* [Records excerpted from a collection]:
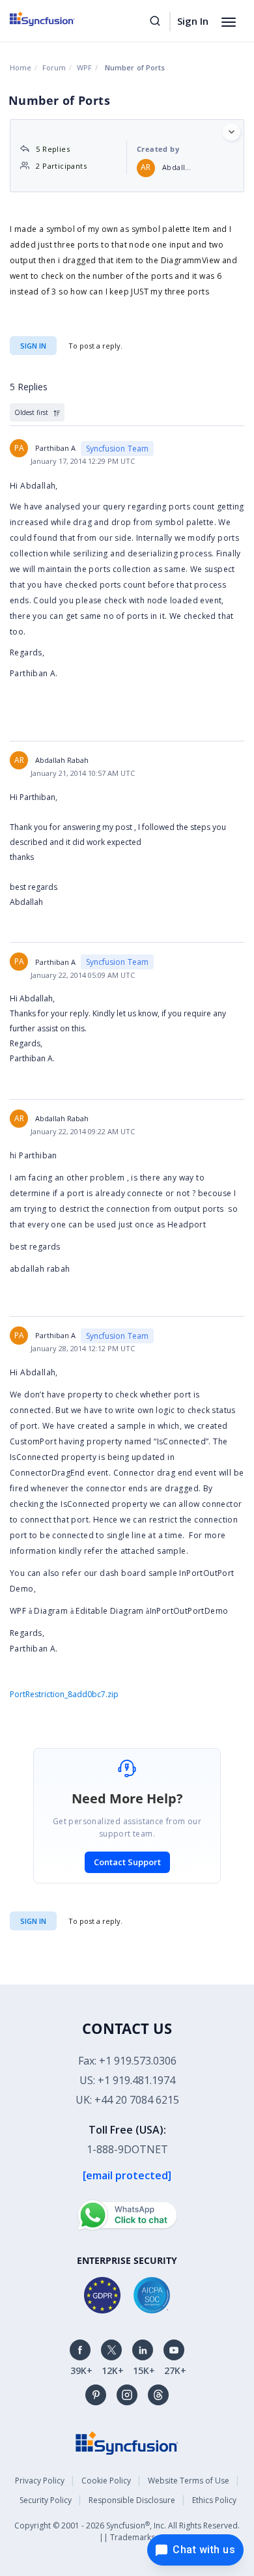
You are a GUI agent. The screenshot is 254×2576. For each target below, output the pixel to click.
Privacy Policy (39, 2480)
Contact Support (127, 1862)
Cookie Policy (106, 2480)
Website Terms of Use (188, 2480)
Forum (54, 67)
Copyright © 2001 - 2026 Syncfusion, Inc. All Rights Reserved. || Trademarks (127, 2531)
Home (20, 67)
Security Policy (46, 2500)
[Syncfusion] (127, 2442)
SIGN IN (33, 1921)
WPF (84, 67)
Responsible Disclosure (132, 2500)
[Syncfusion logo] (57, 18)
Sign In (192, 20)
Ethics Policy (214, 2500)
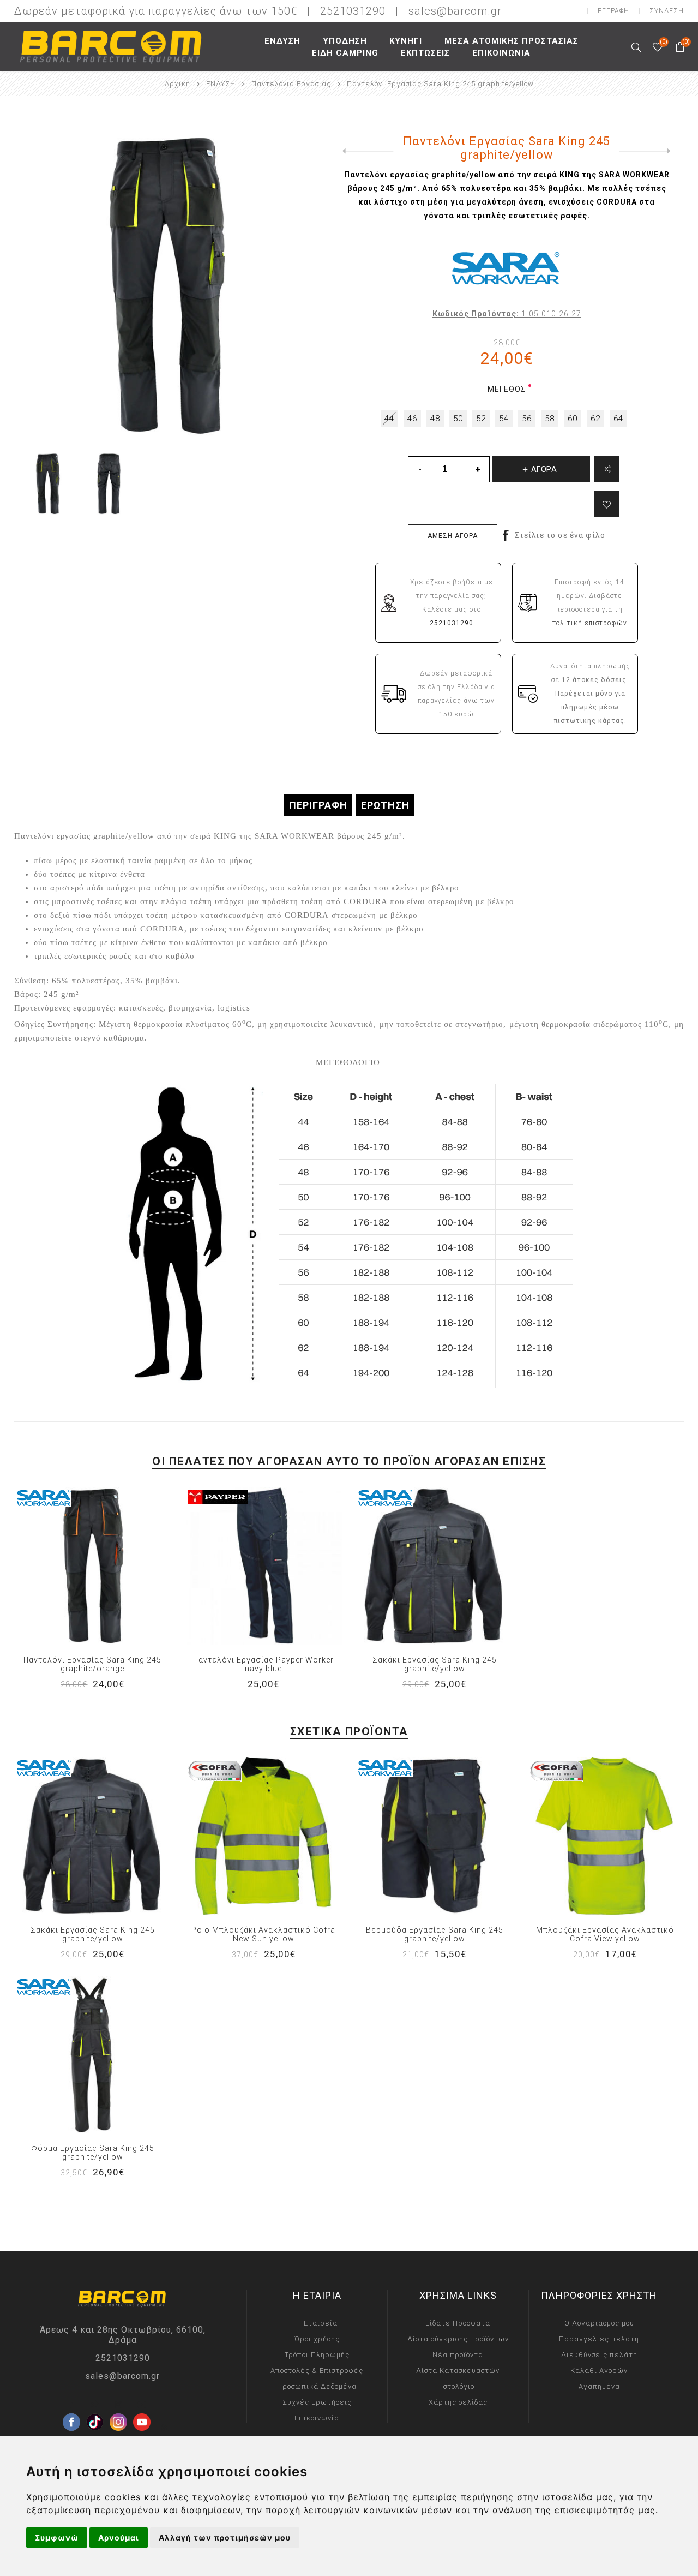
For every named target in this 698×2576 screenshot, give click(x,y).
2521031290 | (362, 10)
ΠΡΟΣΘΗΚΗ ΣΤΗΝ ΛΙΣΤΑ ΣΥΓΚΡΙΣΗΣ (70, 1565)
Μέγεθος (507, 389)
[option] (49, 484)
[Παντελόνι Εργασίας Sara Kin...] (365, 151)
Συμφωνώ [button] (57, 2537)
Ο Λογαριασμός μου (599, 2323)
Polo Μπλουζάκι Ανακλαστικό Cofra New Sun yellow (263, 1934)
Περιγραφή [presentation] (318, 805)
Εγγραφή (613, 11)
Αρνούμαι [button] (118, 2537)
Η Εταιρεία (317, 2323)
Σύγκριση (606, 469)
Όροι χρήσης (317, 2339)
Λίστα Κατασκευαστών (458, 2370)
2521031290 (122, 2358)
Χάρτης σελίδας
--
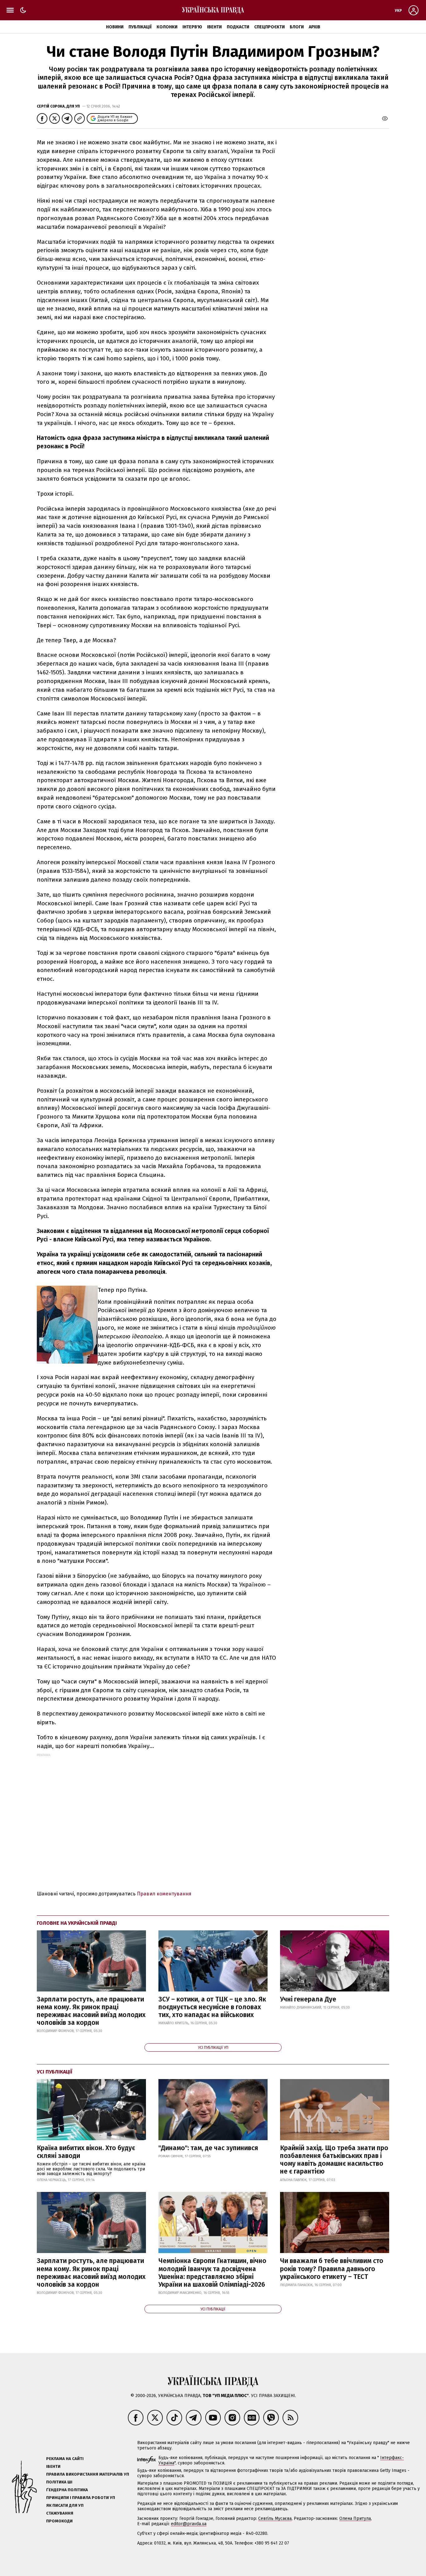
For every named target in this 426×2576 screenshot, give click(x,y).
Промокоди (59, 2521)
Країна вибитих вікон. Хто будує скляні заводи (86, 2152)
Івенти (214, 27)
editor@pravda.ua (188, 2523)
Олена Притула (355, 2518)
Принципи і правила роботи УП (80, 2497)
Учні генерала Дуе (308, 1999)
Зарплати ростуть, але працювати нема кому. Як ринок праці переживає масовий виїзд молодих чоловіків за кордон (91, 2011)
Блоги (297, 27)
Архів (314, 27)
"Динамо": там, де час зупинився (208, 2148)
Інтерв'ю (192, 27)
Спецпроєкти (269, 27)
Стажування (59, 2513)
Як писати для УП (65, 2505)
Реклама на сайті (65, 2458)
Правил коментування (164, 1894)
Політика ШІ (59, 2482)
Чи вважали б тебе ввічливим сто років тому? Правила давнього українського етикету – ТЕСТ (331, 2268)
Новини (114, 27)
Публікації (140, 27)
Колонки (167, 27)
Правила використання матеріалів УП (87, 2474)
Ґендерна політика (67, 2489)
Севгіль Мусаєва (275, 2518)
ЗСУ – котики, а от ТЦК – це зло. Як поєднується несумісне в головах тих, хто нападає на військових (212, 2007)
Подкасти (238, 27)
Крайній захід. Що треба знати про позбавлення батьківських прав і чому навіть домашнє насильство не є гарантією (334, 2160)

* [INSTRUCTIONS FOR THE TASK]: Return word for word the lines above from the line with "Країна вибитих вікон." to the line with "Ґендерна політика (67, 2489)", including both and leaving out all others.

* [SOLUTION TO THIS PROBLEM]:
Країна вибитих вікон. Хто будує скляні заводи (86, 2152)
Івенти (214, 27)
editor@pravda.ua (188, 2523)
Олена Притула (355, 2518)
Принципи і правила роботи УП (80, 2497)
Учні генерала Дуе (308, 1999)
Зарплати ростуть, але працювати нема кому. Як ринок праці переживає масовий виїзд молодих чоловіків за кордон (91, 2011)
Блоги (297, 27)
Архів (314, 27)
"Динамо": там, де час зупинився (208, 2148)
Інтерв'ю (192, 27)
Спецпроєкти (269, 27)
Стажування (59, 2513)
Як писати для УП (65, 2505)
Реклама на сайті (65, 2458)
Правил коментування (164, 1894)
Політика ШІ (59, 2482)
Чи вважали б тебе ввічливим сто років тому? Правила давнього українського етикету – ТЕСТ (331, 2268)
Новини (114, 27)
Публікації (140, 27)
Колонки (167, 27)
Правила використання матеріалів УП (87, 2474)
Ґендерна політика (67, 2489)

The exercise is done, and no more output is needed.